To find a subgroup, I calculated the entire Cayley Table for $D_5$ and looked for wherever there was an Identity. Then, I calculated my subgroup of $S_5$ accordingly.
I know that $D_5$ =
{$I, R_1, R_2, R_3, R_4, M_0, M_1, M_2, M_3, M_4$}
with the corresponding subgroup:
{$I, (123), (124), (142), (132), (12), (13), (14), (23), (24)$}
Now, I know this isn't correct because when I take (23)(12) it should give (142) [because $M_3M_0 = R_3$], but this is clearly incorrect. I know the last 5 elements must be transpositions because in $D_5$ the final five elements are inverses of themselves.

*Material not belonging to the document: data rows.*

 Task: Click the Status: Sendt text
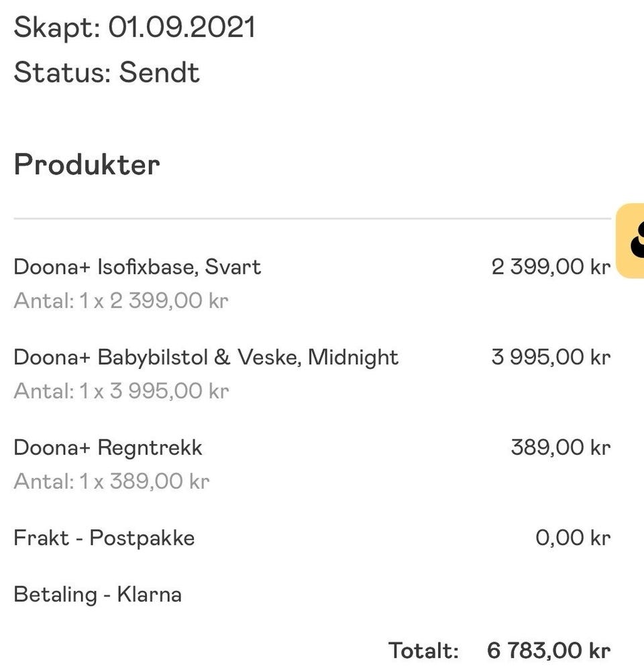pyautogui.click(x=107, y=72)
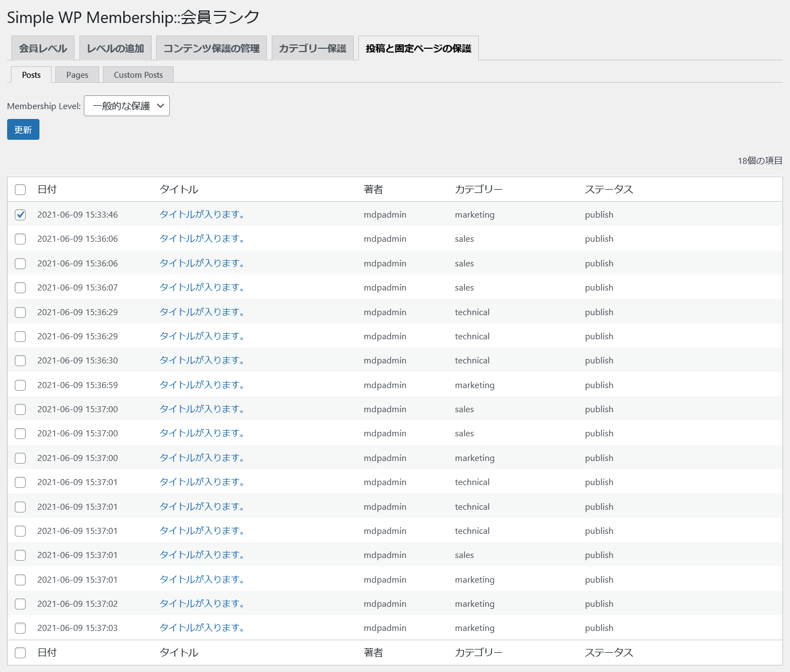790x672 pixels.
Task: Open title link of post dated 15:33:46
Action: pos(201,214)
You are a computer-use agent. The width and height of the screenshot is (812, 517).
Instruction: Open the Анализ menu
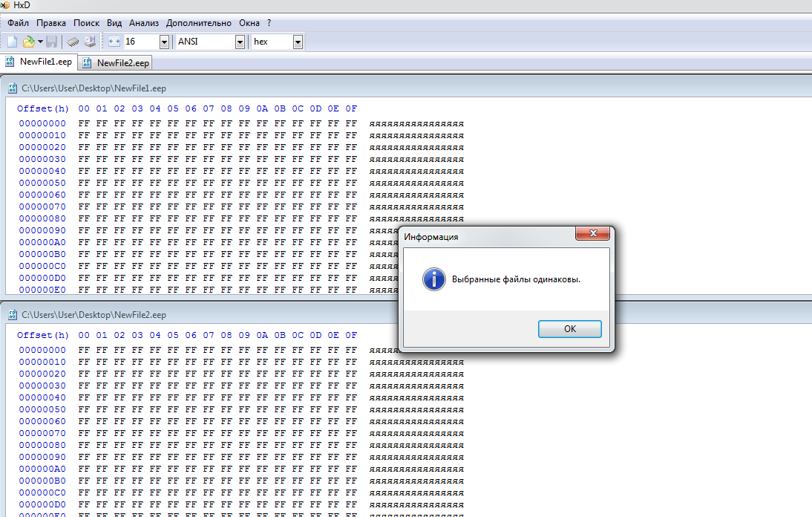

I was wondering if there was a succinct method of finding a subgroup of $S_5$ that is isomorphic to $D_5$ without going through a bunch of unnecessary calculations.
Thank you.
$D_{10} = \langle (12345), (25)(34) \rangle \leq S_5$ (My $D_{10}$ is your $D_5$ - I prefer this notation where the subscript is the number of elements).
The full subgroup structure of $S_5$ can be found here.
In order to construct this subgroup, the abstract group $D_{10}$ has presentation $\langle a , b \mid a^5 = b^2 = 1, bab^{-1} = a^{-1} \rangle$, so start by trying to find two elements satisfying these relations. For example, the first element must have order 5, and so must be a 5 cycle.